This repository contains work done while an intern in the Etzioni Group at Fred Hutchinson Cancer Research Center. The goal of this project is to explain whether the uptake of surgery and radiation had different efficacies in black versus white men with prostate cancer, and, in more general terms, to determine the effect of different uptake and different efficacy of a treatment on disparity statistics in disease mortality.

Model

Our model for mortality is a continuous time Markov chain, where a person can transfer between states of healthy, cancerous and dead (in that order only), with baseline age and race specific rates (calculated from people who did not receive treatments). Additionally, Each person is given a "c" value or a cutoff date. If a patient is diagnosed after their cutoff, they receive a treatment which increases mean survival by a constant multiplier, decreasing hazard by the inverse of that constant (a hazard ratio). We used uptake data and, assuming a monotonically increasing uptake, made a cdf of cutoff dates (with some at infinity), and thus created a treatment distribution for black and white men. Using known parameters of age-specific incidence rate, survival rate past past diagnosis, uptake of treatment based on year of diagnosis, each calculated for black and white men separately, we optimized our treatment efficacy parameter with a poisson likelihood (where a poisson distribution would give the number of deaths each year, and finding the likelihood of our observed data).

Results

Through numerous iterations of our model (originally age independent incidence, optimizing for years before 1900, optimizing for ages above 85, etc.), it is clear that our model indicates a different treatment effect for surgery/radiation between black and white men, with white men getting a significantly better efficacy. Using a likelihood ratio test between our model of different efficacies and one optimized for the same treatment efficacy in both races, the p value attained was indistinguishable from 0 by RStudio.

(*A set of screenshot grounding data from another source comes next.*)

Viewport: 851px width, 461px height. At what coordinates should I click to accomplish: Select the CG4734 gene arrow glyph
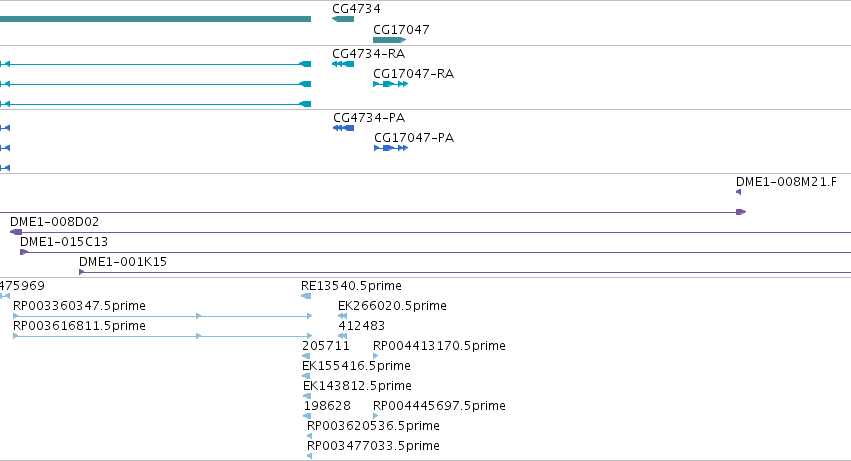(x=343, y=19)
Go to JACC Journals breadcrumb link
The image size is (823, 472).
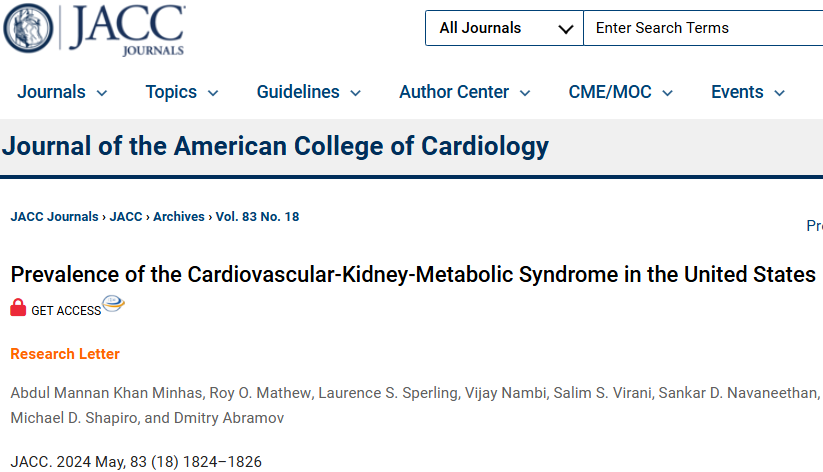click(54, 217)
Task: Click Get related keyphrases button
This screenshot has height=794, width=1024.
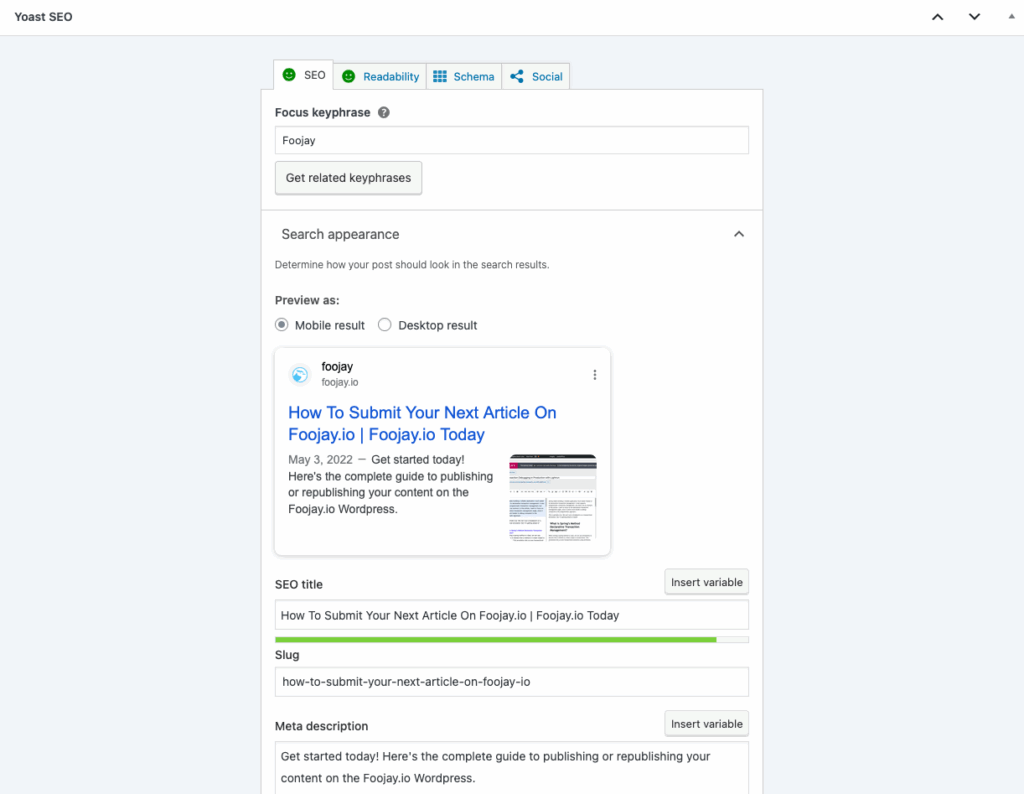Action: point(348,178)
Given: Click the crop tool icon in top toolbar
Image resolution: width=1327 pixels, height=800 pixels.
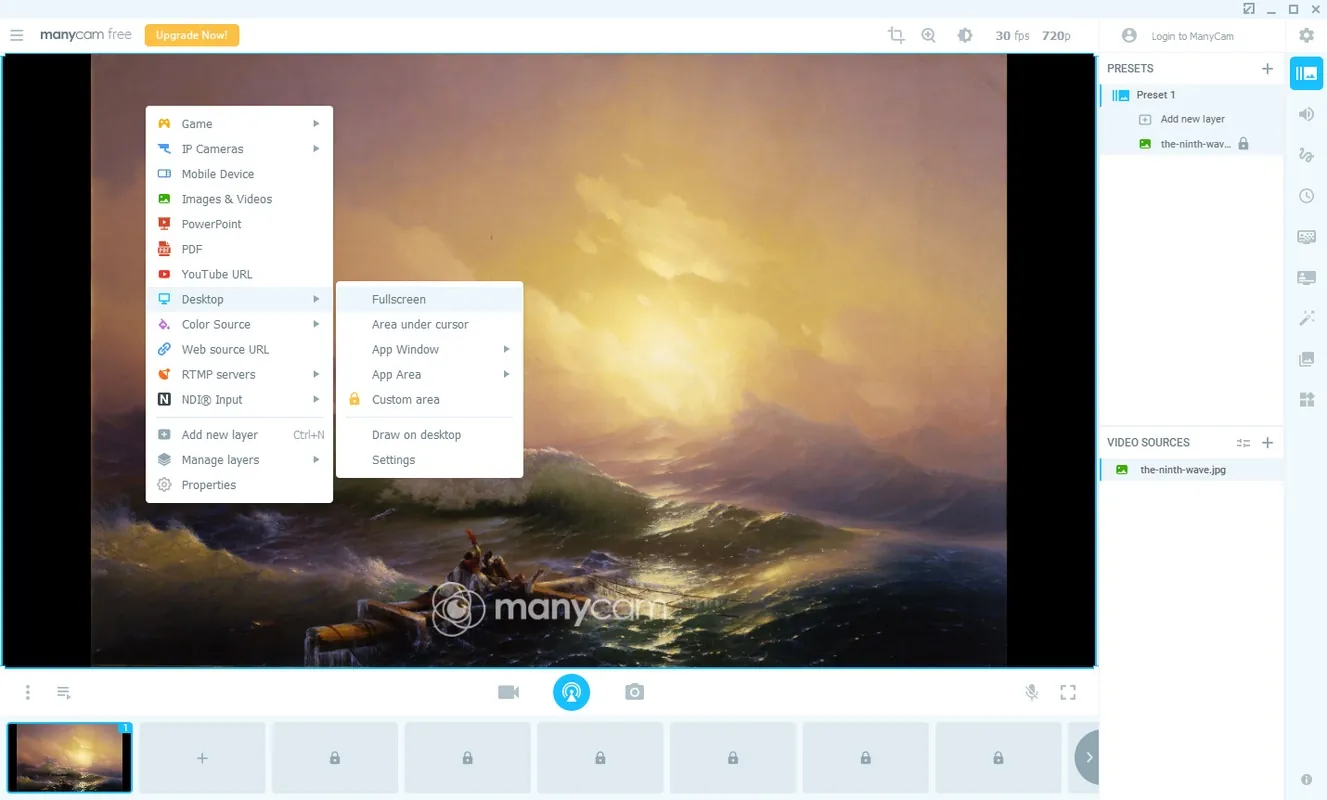Looking at the screenshot, I should tap(896, 35).

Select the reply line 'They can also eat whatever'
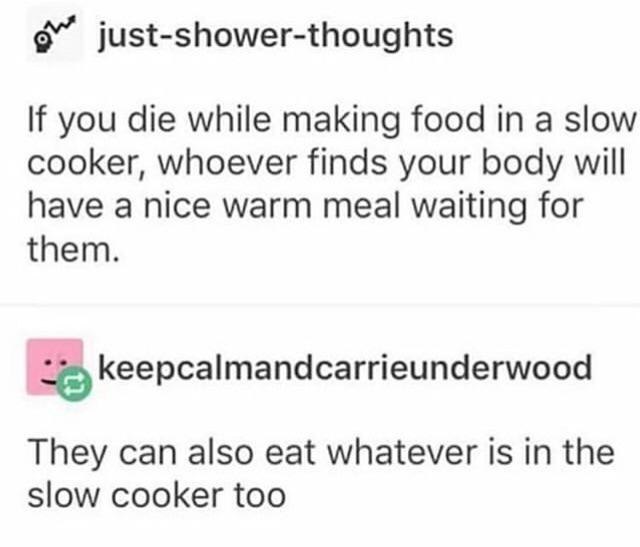tap(321, 453)
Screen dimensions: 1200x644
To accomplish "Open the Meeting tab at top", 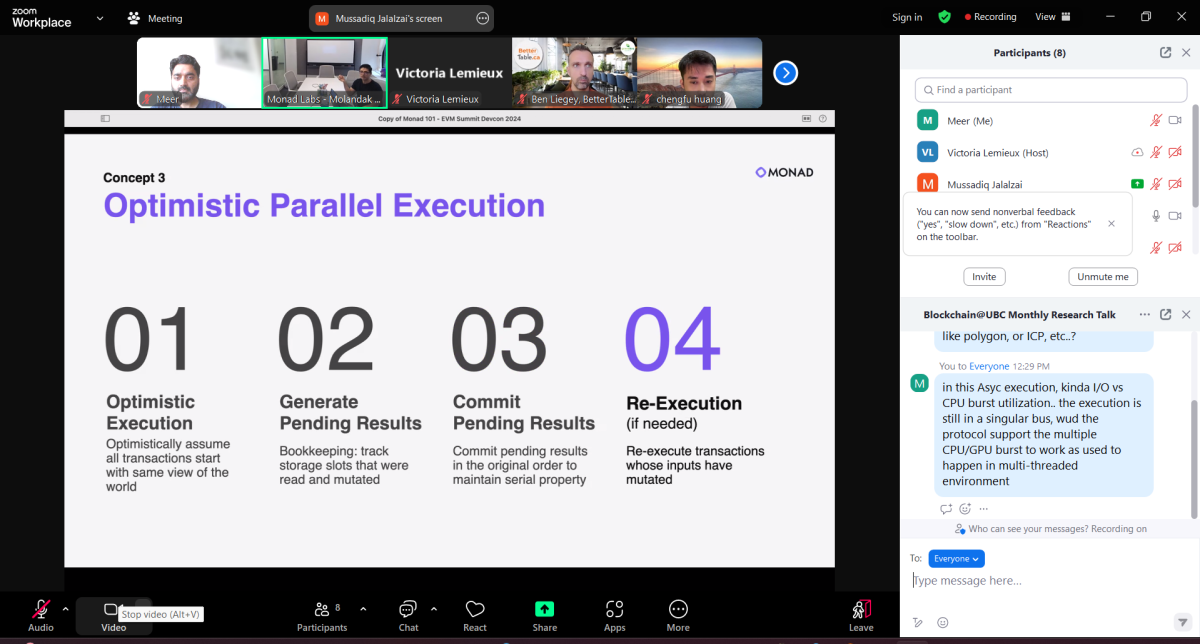I will (155, 18).
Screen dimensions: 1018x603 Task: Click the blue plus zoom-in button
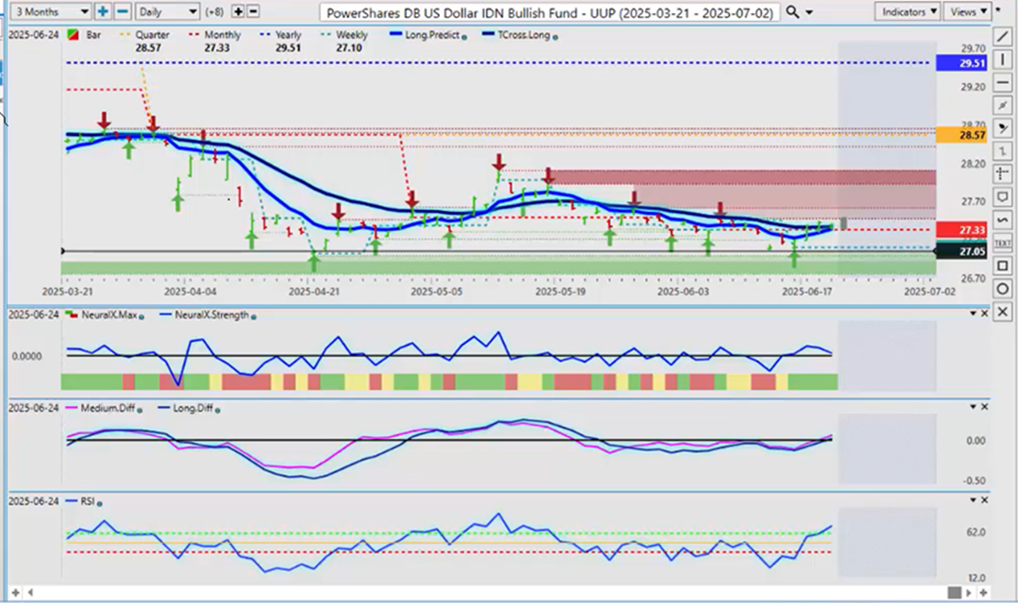pos(103,12)
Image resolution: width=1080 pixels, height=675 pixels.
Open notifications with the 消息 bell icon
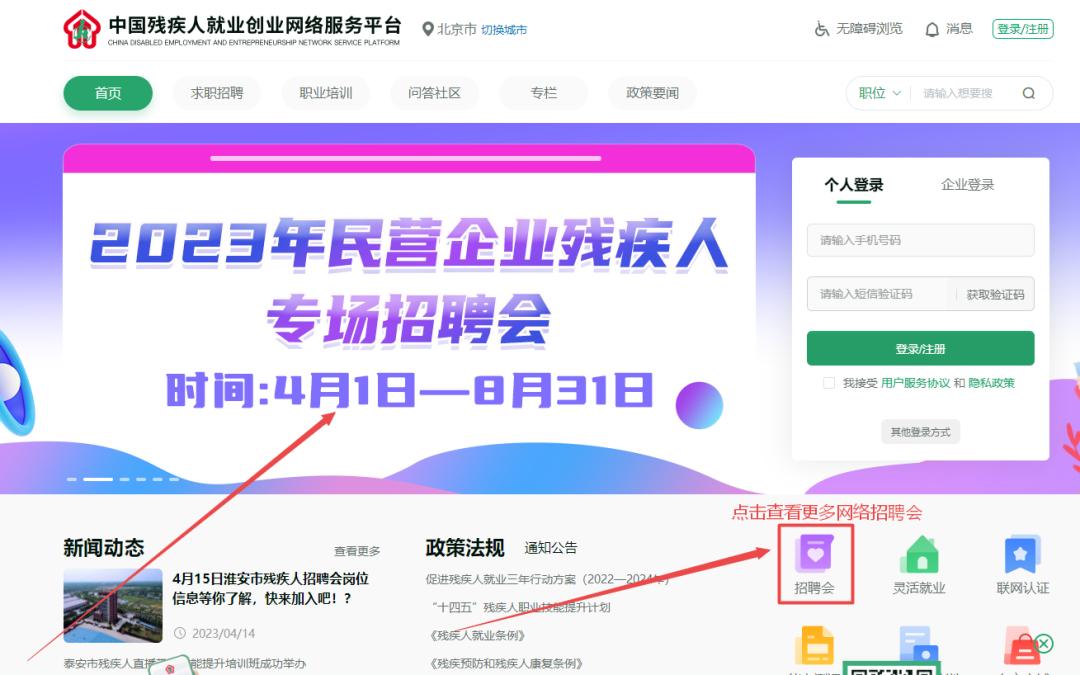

Limitations and Next Steps

Limitations of our model include the introduction of PSA screening in the 1990s. Our model is prepared to include only one treatment, and thus our question is truly "was there a different treatment effect of surgery and radiation among black and white men with prostate cancer ASSUMING PSA screening had no effect on mortality." A further step in this model would be to include a second or third or nth treatment possibility so that it could be more applicable to real situations for real diseases.

Furthermore, though our model fits mortality relatively well for individual birth cohorts between 1905 and 1965, for men under age 80, it fits poorly for ages over 80, and for entire population statistics such as age-adjusted mortality and various disparity statistics. For men over age 80, there is a slight age effect on treatment uptake in real data. Men past that age begin to decrease in treatment reception, so, when our optimization algorithm included those men, we were assuming that a certain percent were getting treatments, but the true percent was much lower, and our treatment efficacy was thus artificially lowered, so we had to exclude them. Our model only allowed for increasing probability of receiving treatment throughout time, independent of age. Because our model fails to fit men over age 80, who get a large increase in mortality, these errors compound and cause poor fits to population level data. Thus, another possible improvement would be to change the cutoff date approach in order to allow a date/age where people refuse treatment as well.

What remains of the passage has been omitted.